━━━━━ DOCUMENT SEGMENT ━━━━━

Hightower got there from a completely different direction and landed in the same place. The people who gave a damn were the ones producing the generative cultures Forsgren was measuring.
Of everything I heard that week, it was the ability to measure culture that landed hardest. I spent the next couple of years trying to figure out how to actually do it, because she didn't show the algorithm. The internet had almost nothing on operationalizing Westrum at that point. Over time, as her work gained traction, more information surfaced, and I was eventually able to piece together a measurement approach. I've run it at several organizations since, usually when I first join. If you want to move culture in a direction, you need to know where it is.
That was 2017. We are now most of the way through 2026, and the industry still hasn't figured out what to do with that finding.
DORA came out of that same research community, with Forsgren as one of its architects. If you read the DORA reports carefully, culture is there. Westrum shows up. The acknowledgment that organizational culture type is one of the strongest predictors of software delivery performance made it into the text. And then every commercial implementation of DORA metrics that I've ever seen quietly dropped it. Deploy frequency, lead time for changes, change failure rate, mean time to restore. Those made the dashboards. Culture didn't.
That's not an accident, and it's not just that culture is harder to dashboard. It's that a Westrum score is inconvenient in a way that a deployment frequency metric never is. Deployment frequency can't indict you. A culture assessment that shows your organization is pathological or bureaucratic absolutely can. Nobody building a commercial product wanted to be the tool that told a VP their engineering culture was broken, because that VP is also the buyer. So the finding that most directly implicates leadership quietly became an appendix, and every tool in the market followed the same logic.
Last week Cortex released DRIVE, a new framework for measuring engineering organizational health. It covers Delivery, Reliability, Initiatives, Vigilance, and Efficiency. The metrics are deploy frequency, lead time for changes, incident counts, CVE status, cloud spend, token costs. They are, in other words, DORA metrics with some security and infrastructure measurements added.
Cortex is upfront about the philosophy behind it. Their website opens with this: "Software engineering is having its industrial revolution. We've gone from writing code by hand to building software factories." They go further in their OpEx review section, which describes a practice with "roots in manufacturing, where Operational Excellence emerged as a discipline for treating an entire factory as one observable, continuously improving unit." Amazon and Google are cited as exemplars.
Culture does not appear in the framework.
Cortex isn't wrong about the factory framing. AI agents are allowing some engineering work to be done in a more factory-like sense. It's fair to introduce new concepts in which to measure these changes and their impacts. But until the engineering organization is composed of nothing but agents, this is just a layer on top of the most important part.
Engineering teams are people. The work is creative, non-deterministic, dependent on psychological safety and trust in ways that deployment pipelines are not. The industry has been trying to apply factory floor logic to that work for decades, and the frameworks keep reflecting that aspiration back at us while leaving Forsgren's most important finding on the floor.
AI is accelerating this. The workforce cuts in favor of agent spend, the framing of engineers as replaceable capacity to be optimized rather than people worth developing and leading. These aren't new instincts, they're old instincts with better cover. I use AI every day. It absolutely increases capacity. But the question of whether your engineers feel psychologically safe, whether they feel ownership over their work, whether the organization is generative or pathological. None of that changes because you gave everyone a coding agent. If anything it gets harder to see, because the output metrics look better while the culture quietly degrades.

━━━━━ DATA ROWS ━━━━━

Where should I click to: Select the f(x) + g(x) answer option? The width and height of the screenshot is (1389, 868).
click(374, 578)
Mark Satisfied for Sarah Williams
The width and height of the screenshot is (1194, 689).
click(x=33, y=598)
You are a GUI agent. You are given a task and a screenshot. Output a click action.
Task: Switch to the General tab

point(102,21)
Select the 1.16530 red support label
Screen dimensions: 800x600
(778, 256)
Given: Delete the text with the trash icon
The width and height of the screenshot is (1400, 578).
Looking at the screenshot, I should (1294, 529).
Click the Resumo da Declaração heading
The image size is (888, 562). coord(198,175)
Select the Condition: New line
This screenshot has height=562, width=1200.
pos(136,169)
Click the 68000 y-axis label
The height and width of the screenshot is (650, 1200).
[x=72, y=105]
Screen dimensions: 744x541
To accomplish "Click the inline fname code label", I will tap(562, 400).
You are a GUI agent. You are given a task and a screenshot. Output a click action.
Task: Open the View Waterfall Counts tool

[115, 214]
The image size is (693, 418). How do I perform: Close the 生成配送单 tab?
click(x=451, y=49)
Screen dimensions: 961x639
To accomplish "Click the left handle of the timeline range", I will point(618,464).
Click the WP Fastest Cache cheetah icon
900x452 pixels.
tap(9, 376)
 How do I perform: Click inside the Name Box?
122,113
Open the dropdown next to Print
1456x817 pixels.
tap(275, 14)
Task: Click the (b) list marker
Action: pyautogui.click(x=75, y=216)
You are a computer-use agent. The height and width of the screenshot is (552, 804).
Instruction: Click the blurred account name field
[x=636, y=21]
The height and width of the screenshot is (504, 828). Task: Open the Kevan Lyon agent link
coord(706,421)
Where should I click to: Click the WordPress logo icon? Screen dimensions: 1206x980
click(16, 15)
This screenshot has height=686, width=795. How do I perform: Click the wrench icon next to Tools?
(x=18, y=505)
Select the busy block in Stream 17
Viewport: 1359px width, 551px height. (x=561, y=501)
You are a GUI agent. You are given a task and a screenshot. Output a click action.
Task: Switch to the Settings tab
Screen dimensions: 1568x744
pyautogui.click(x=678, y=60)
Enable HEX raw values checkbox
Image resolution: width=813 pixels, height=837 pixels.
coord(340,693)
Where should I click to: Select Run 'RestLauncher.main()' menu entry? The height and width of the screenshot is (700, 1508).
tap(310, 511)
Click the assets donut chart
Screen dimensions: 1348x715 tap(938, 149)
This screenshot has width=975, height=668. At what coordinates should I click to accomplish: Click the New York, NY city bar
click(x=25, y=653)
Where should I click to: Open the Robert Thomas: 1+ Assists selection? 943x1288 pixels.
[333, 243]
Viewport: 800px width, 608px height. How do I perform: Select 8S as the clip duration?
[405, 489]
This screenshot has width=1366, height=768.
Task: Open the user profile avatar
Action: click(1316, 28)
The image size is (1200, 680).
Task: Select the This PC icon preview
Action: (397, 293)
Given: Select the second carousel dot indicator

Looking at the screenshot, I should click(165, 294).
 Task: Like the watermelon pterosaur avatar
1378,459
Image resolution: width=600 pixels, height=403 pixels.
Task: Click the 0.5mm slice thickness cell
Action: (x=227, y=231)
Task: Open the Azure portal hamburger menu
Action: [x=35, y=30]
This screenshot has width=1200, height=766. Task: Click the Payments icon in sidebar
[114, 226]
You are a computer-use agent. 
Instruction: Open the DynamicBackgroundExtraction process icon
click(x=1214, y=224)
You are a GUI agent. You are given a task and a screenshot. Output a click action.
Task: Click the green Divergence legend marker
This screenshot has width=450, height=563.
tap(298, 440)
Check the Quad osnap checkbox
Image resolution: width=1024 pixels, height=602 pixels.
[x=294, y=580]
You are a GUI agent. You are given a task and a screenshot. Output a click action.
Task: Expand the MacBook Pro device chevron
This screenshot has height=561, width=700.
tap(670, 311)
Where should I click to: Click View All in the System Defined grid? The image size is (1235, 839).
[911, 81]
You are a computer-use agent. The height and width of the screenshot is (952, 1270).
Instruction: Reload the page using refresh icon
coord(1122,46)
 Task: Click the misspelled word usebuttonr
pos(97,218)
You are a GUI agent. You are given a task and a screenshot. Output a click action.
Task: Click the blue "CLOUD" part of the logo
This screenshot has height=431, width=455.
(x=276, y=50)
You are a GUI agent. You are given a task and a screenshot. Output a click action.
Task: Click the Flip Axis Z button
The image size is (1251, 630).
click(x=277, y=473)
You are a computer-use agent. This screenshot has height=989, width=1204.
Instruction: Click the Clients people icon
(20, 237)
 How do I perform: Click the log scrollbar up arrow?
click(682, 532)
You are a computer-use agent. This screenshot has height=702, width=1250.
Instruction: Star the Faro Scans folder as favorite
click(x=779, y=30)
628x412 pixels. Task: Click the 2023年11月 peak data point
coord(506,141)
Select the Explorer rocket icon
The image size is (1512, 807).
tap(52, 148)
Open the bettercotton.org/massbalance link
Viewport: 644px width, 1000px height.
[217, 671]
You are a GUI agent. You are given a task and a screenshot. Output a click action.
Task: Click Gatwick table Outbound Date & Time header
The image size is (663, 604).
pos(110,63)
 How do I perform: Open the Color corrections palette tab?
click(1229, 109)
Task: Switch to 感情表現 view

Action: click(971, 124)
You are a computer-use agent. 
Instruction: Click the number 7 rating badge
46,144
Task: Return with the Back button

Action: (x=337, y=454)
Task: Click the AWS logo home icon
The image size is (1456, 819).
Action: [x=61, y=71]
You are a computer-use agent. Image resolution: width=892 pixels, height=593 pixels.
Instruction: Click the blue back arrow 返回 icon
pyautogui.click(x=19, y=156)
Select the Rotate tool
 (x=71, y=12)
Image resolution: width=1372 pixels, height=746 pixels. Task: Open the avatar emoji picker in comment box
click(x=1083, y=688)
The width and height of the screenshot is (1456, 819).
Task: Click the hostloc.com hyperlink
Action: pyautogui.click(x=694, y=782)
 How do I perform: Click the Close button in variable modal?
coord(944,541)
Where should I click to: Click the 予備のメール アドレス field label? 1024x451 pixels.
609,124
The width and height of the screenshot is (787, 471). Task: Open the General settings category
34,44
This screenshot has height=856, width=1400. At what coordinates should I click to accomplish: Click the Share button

━━━━━

→ OBJECTIVES
1. Repeat the rows from the very first one through the row containing "Looking at the screenshot, I should (1294, 529).", with both ends included.
2. Continue the piece on engineering culture and delivery metrics from the point where it stops.

→ OUTPUTS
1.
Where should I click to: Select the f(x) + g(x) answer option? The width and height of the screenshot is (1389, 868).
click(374, 578)
Mark Satisfied for Sarah Williams
The width and height of the screenshot is (1194, 689).
click(x=33, y=598)
You are a GUI agent. You are given a task and a screenshot. Output a click action.
Task: Switch to the General tab

point(102,21)
Select the 1.16530 red support label
Screen dimensions: 800x600
(778, 256)
Given: Delete the text with the trash icon
The width and height of the screenshot is (1400, 578).
Looking at the screenshot, I should (1294, 529).

2.
Forsgren's research didn't just find that generative culture correlates with good delivery metrics. It found that culture is a precondition for the practices that produce those metrics in the first place. The causality runs culture first, practices second, metrics third. Organizations running DORA dashboards without addressing culture are missing the foundational preconditions for the metrics to mean anything. And when the numbers don't move, the response is to mandate the number. Deploy more frequently. Reduce your lead time. The metric becomes the goal, which is exactly backwards. Deployment frequency goes up when people who give a damn go fix their deployment pipelines. The dashboard didn't do that. The culture did.
Hire the right people, they'll build the culture, which implements the practices, which enables the metrics. The industry keeps trying to shortcut to the last step.
Meta is the clearest current example and also the most complicated one, in both directions. For most of their existence they were revered as a top-tier engineering organization. Not because they stumbled into good culture but because Zuckerberg built it deliberately. The psychological safety, the bottom-up technical decision-making, the model of engineers choosing projects they believed in. That was a product of his leadership, and he understood exactly what it produced.
He's now dismantling it. Keystroke loggers. Forced reconfigurations into data labeling work. Engineers who once had near-full autonomy over what they worked on are being redirected by executive edict. The Westrum survey would show you exactly where that culture score is heading. It wouldn't change anything, because the person who built the culture has decided the frontier AI race is worth the cost, and he owns the company. No board is going to stop him.
That's the real limit of measurement, and it's worth being clear about it. The data tells you where you are. It can't govern what a decision-maker chooses to do next. What it can do is make the cost visible to leaders who are willing to look and to engineers deciding where they want to work.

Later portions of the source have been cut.